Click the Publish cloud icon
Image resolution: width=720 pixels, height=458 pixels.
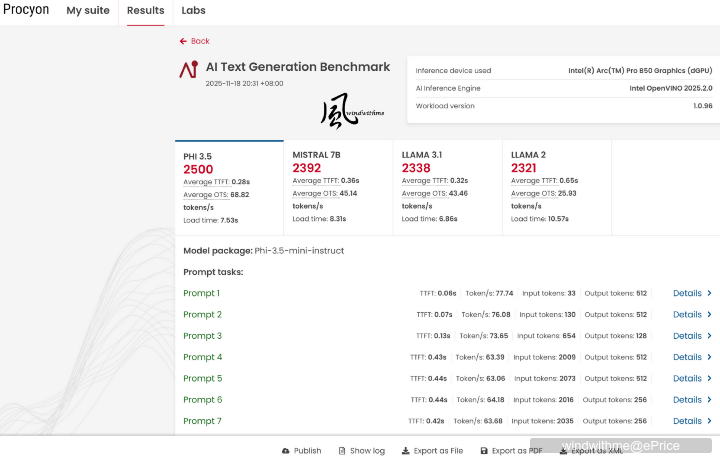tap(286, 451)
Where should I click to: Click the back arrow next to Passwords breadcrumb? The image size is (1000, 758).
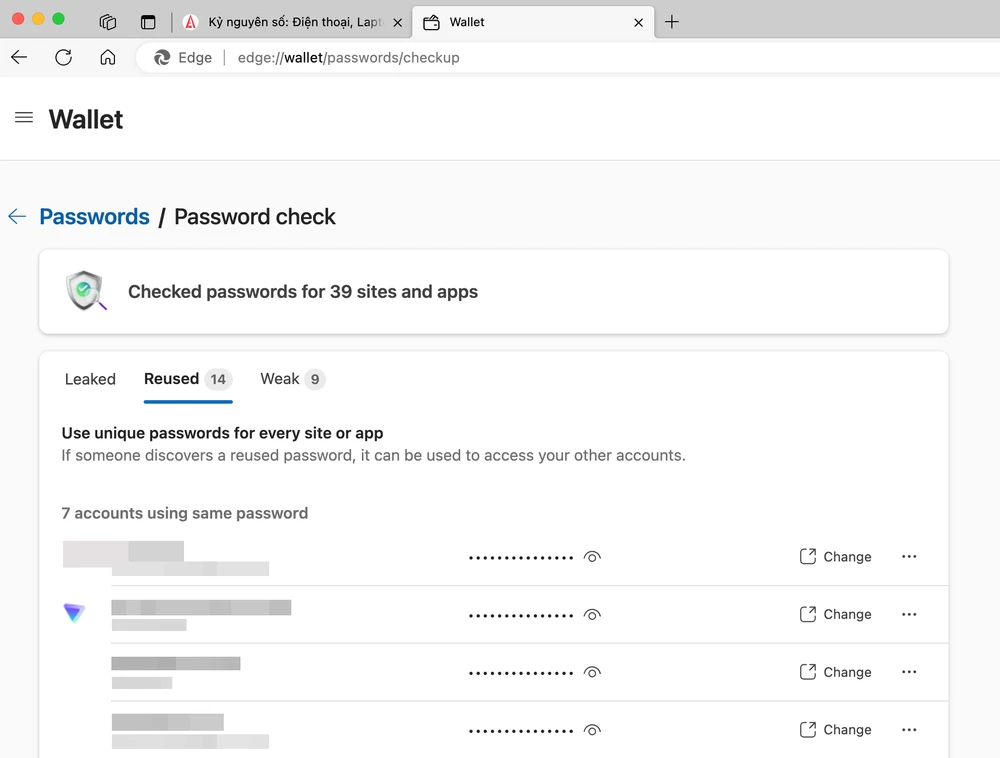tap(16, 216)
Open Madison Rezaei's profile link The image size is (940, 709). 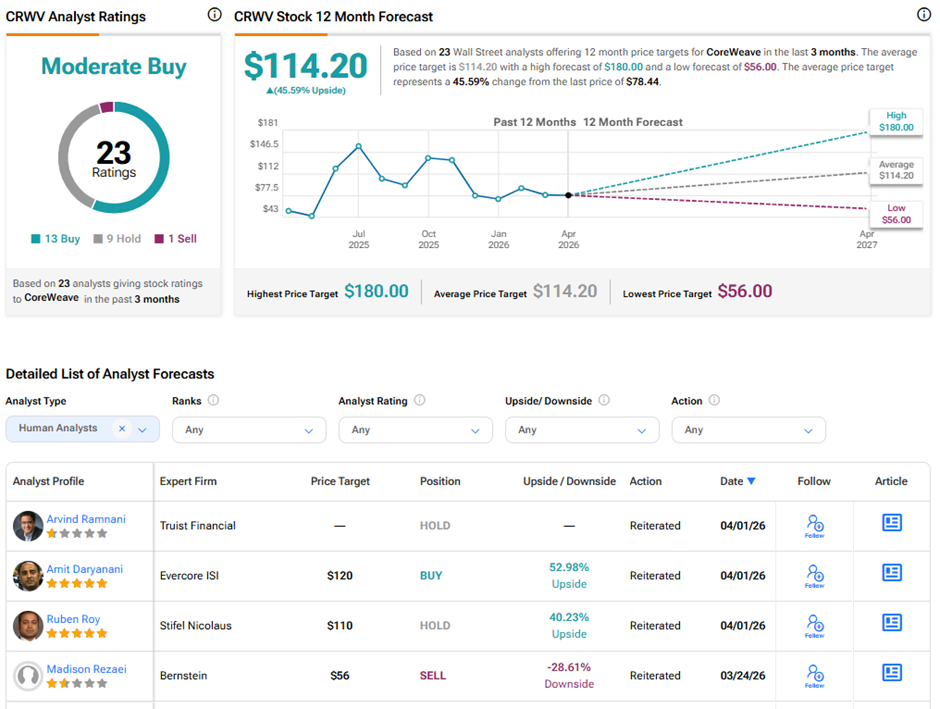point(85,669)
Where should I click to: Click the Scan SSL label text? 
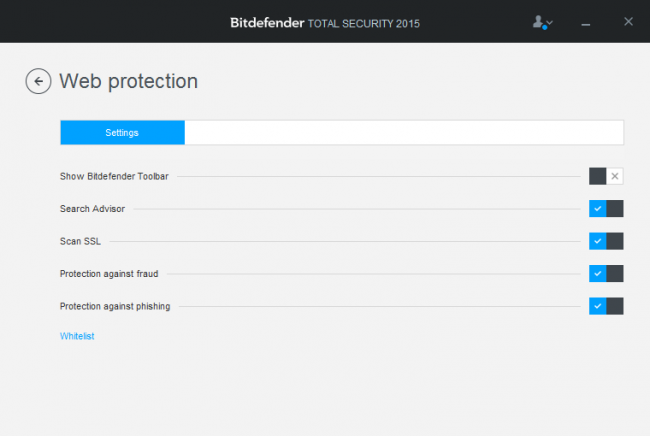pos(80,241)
══════════
#### Exercise details:
Copy out exactly, without any pictures, the lines above that begin at the one with "Where should I click to: Click the Scan" and end at the last line of the listing.

#### Problem solution:
Where should I click to: Click the Scan SSL label text? 
pos(80,241)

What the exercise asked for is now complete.